I have my own feelings about funerals, but I didn’t want to unload them on Ruby Jane. I’d known Andy Suszko all my life, and no ceremony arranged by the little old ladies who lived on his street and spent their days trying to mother him could ever do him justice. But I knew the funeral wasn’t for him, and it wasn’t for people like me and Ruby Jane either. I was okay with that. Ruby Jane seemed to feel differently.
She knocked off her whisky, reached for the bottle. I put my hand on her arm and she stopped, turned her eyes to me. They were deep and unfocused, or maybe they were fixed on the space behind my own eyes. “Skin ...”
I kissed her.
I didn’t plan it, didn’t quite realize what was happening until the moment was upon me. For the briefest of instants, I felt her lean into me, felt the softness of her lips, tasted the woody smoke of the Macallan.
Then, abruptly, she pulled away and jumped to her feet. I looked up, couldn’t read her expression. She raised a finger to her lower lip, and for a second I thought she was going to wipe her mouth. Instead she offered me a quick, embarrassed smile and looked away. “You know what? I’m opening the Hollywood shop tomorrow. Five o’clock comes early.”
“Ruby Jane—”
“It’s no big deal. It’s not.” She scooted around the coffee table, bumped it and almost knocked over the bottle. I got up to follow, but before I knew it she had her coat on, the door open.

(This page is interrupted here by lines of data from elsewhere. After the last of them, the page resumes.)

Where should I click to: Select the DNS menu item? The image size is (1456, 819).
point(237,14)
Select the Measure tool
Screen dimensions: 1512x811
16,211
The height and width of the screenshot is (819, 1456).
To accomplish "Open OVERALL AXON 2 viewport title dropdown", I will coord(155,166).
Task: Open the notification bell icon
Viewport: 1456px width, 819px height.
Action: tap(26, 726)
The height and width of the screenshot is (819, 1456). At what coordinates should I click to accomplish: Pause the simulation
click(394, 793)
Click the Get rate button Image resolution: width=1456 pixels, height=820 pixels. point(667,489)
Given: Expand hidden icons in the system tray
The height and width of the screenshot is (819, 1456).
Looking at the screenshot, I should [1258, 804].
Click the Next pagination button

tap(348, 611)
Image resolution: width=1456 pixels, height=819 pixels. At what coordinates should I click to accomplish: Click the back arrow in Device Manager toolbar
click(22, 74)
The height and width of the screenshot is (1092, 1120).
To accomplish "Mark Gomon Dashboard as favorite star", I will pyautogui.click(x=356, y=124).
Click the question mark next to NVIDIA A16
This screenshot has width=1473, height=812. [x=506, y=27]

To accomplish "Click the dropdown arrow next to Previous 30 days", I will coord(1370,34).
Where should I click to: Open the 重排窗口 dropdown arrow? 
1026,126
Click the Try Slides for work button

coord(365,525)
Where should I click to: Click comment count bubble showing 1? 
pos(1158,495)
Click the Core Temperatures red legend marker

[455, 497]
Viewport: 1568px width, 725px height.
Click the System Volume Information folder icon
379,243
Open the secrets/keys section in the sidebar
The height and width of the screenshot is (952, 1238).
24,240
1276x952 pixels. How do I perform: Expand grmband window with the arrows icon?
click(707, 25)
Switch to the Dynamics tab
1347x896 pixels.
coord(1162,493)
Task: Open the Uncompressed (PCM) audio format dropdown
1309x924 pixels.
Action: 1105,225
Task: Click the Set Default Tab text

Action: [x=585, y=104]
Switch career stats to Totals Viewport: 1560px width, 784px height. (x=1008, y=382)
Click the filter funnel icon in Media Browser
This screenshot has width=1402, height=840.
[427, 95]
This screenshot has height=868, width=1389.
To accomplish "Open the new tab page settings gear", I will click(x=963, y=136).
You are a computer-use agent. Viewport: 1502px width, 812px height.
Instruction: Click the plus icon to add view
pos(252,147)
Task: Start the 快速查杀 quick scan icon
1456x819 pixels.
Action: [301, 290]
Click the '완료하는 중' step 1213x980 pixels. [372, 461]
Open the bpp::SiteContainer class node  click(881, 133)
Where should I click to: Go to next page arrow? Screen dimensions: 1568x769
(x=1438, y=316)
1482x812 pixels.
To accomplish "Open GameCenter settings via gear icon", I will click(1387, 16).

“Do you think it’s a good idea—”
“I think I could use a little walk. Don’t worry. I’ll call a cab or something.”
Her car was still there when I stumbled to bed, hours later, the Macallan dangerously depleted. The car was gone by morning.
I’ve managed to avoid her for days, managed to avoid this awkward encounter beside the fish tank. I’m glad Marcy is behind the counter, working just a few feet away, that other customers sip drinks around the shop. College students, people tapping away on their laptops. Free WiFi helps keep the place middling full all day long. A couple of guys seem to run their businesses from RJ’s deep couches. Dark, edgy music plays in the background, a playlist from Marcy’s iPod. Ruby Jane offers me an uncertain smile from behind the counter. I don’t know what’s going to happen.